Por: Gustavo Duch. 01/09/2023
El autor imagina (y parodia) un Norte global que, como defensa frente a la agricultura industrial, opta por retirar de sus dietas todo tipo de vegetales
Frente a problemas tan graves como el avance de la desertificación, el calentamiento global y la pérdida de población rural, el trabajo de muchas personas y organizaciones estaba consiguiendo que, poco a poco, la ciudadanía tomara conciencia de la relación entre estos fenómenos y una alimentación basada en vegetales (cereales, frutas, verduras u hortalizas) producidos por una agricultura industrial que funciona castigando a la tierra, dependiendo y abusando del petróleo y entregando enormes extensiones de territorios a las garras del monocultivo. De estas y otras realidades ligadas a la agricultura intensiva se generó abundante y buena información, como la explotación laboral en algunos de estos cultivos vegetales o el expolio de recursos que suponían para países del Sur global.
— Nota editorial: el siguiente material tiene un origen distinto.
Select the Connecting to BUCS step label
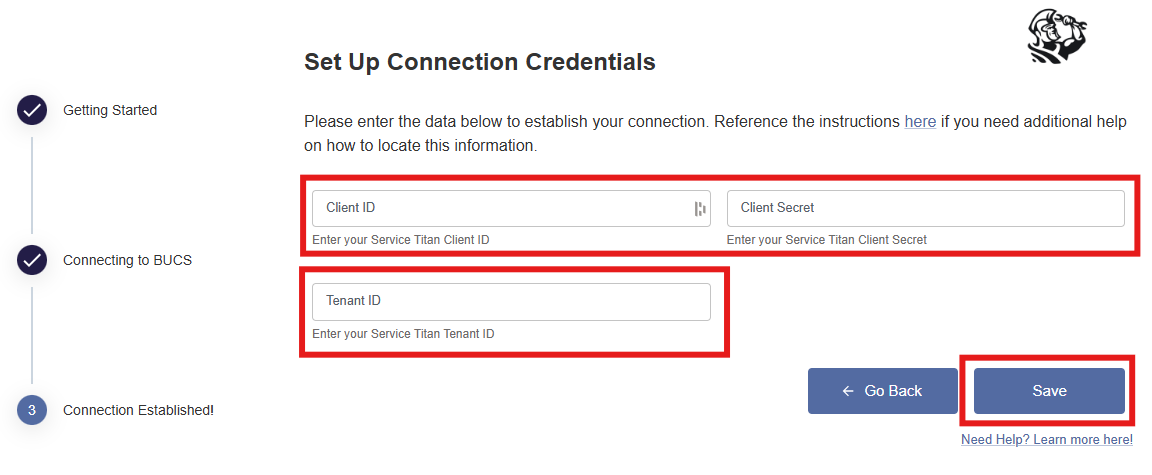This screenshot has width=1152, height=475. click(128, 260)
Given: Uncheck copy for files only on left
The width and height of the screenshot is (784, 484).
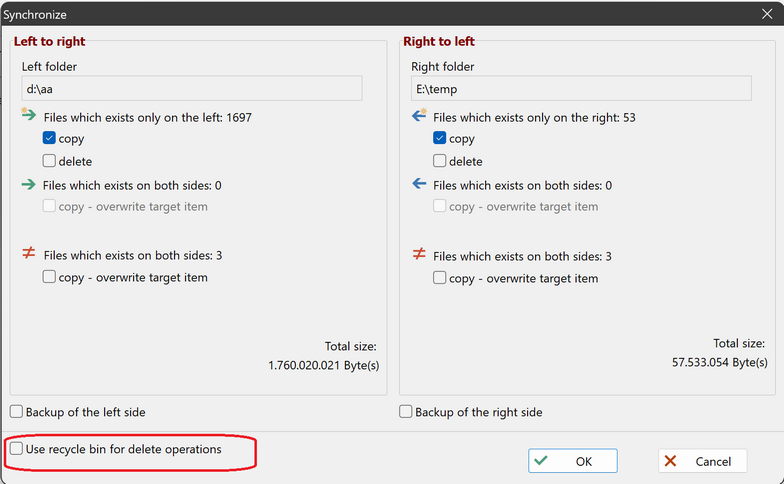Looking at the screenshot, I should point(49,139).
La sociedad más sensibilizada empezó a memorizar argumentos y datos relevantes, como la cantidad de pesticidas que se usa en la producción de un kilo de tomates o el porcentaje de emisiones que representa traer estos alimentos desde países lejanos en cualquier época del año.
Además, la sinrazón de esos sistemas industriales en la producción de vegetales no parecía tener freno. Cada vez más tipos de cereales provenían de tecnología transgénica, como el maíz, la soja y, últimamente, el trigo. “Es inaceptable la producción de estos cultivos preparados para ser fumigados con pesticidas que acaban con la biodiversidad local y afecta a la salud de las personas”, se esgrimía con mucha razón. La llamada agricultura digital o inteligente se presentaba como una solución pero solo hacía que maximizar los mismos problemas.
Ante la presión social, las administraciones empezaron tímidamente a tomar partido a favor de los modelos de producción alimentaria “alternativos” que tan arrinconados habían quedado frente al poder de la industria vegetal. Muchas pequeñas campesinas y campesinos agroecológicos pensaron que, por fin, las cosas iban a cambiar. En sus cabezas se proyectaron imágenes de mercados locales repletos de personas adquiriendo las variadas y sanas producciones que en cada temporada producen gracias al trabajo en equipo, la energía gratuita del Sol y la colaboración desinteresada de las abejas.
Pero no fue así.
Algunas personas, mayoritariamente urbanas y del Norte global, pensaron que tenían que ir más lejos y ser más estrictas, así que optaron por retirar de sus dietas todo tipo de vegetales. Esgrimieron que alimentarse de frutas es una cacería de cachorros de árboles. Ingerir cereales es comerse directamente embriones, semillas, vidas por nacer. Y cocerlos a fuego lento, es una tortura. Que una coliflor o una alcachofa es comerse una flor, en la flor de la vida. Que a las madres de los tomates, las amordazamos y esposamos a cañas, privándolas de moverse al ritmo del viento. Incluso los brotes que con esfuerzo van pariendo, así que alcanzan sus primeros centímetros, se los amputamos…
Y aún más, de sus posturas éticas hicieron una lucha política a escala global. Crearon oenegés y partidos políticos en favor de este nuevo movimiento, el vegetalismo, para afectar a las diferentes administraciones con el fin de que se prohibieran los alimentos vegetales, vinieran de donde vinieran y sin diferenciar cómo habían sido producidos. En sus manifiestos repetían que se debían buscar alternativas radicales, como por ejemplo proteínas sintetizadas en laboratorios, que afirmaban que no solo eran modelos incruentos sino que también eran verdaderamente sostenibles.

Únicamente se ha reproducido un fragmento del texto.